I remember in the 70’s when my mother decided that white bread was the devil and wheat bread would be our newly adopted, dark brown carbohydrate child, my father, a man who hates change as much as Kim Kardashian hates white dudes reacted as any small, hot-tempered, Brazilian man would. He yelled in three languages, complained that the new cardboard disguised as toast left cuts on the roof of his delicate, mango-loving mouth and defiantly bought French baguettes when my mother wasn’t looking.
When she changed his coffee filter brand, fire shot out of his nostrils. When his beloved super 70’s Yardley cologne for men was discontinued my father added water to his last, empty bottle and forced us to take repeated whiffs of his face and tell him it his cheeks smelled like springtime.

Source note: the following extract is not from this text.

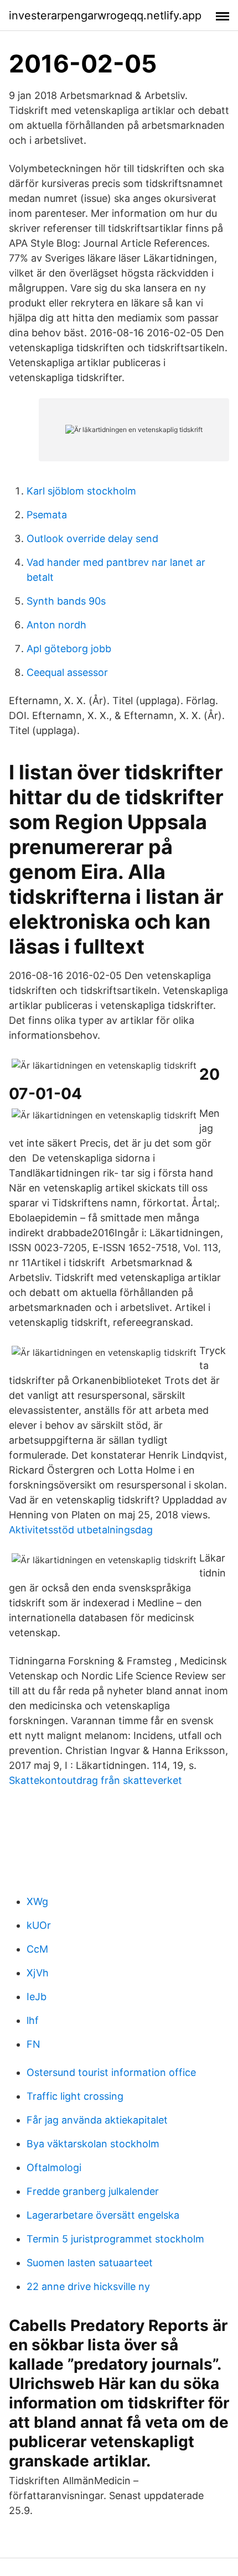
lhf (33, 2020)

When The Gap stopped carrying his favorite pinstriped, oxford, button-down shirts in size extra small, he had to resign himself to wearing only the seven he had, twice a week, instead of the requisite six days until they all frayed and were turned into cleaning rags. And when The Gap starting calling itself The Gap instead of Gap, my father’s brain melted out of his ears and onto his last good pinstriped, button down oxford and well, you see where this goes.
Apparently I hate change as much as my stuck-in-the-mud Daddy-O and am trying my hardest to go with the flow and expand my horizons. Will we move this month or next? Can we find a house that feels just like a home and not like a crazy shack of nut bag dreams? Am I ready to grow up and get out of the hairy molasses pie hole I have sat ass first in for the last twenty years?
What if I am petrified not to be in the familiar surroundings of my cracked crib I have grown so accustomed to complaining about? What if I hate being away from the dirty streets of Hollywood and miss the smell of urine and rotting trash jizz on my ballet flats on street cleaning day? What if they don’t have any hipsters where we move and no one, not even the Trader Joe’s employee-of-the-month, wears skinny jeans, a lopsided and very regrettable Betty Boop tattoo or a sweat-stained fedora?
Or what if I love it and become…soft? What if I start wearing jeggings and discounted Stella and Dot jewelry? What if I start a Jazzercise franchise and drink Pinot Noir from a box? What if I proudly display a pink and light green bumper sticker that reads, “My other car is a Beanie Baby” on a car that I own?
Only time, good credit and topnotch school districts will tell.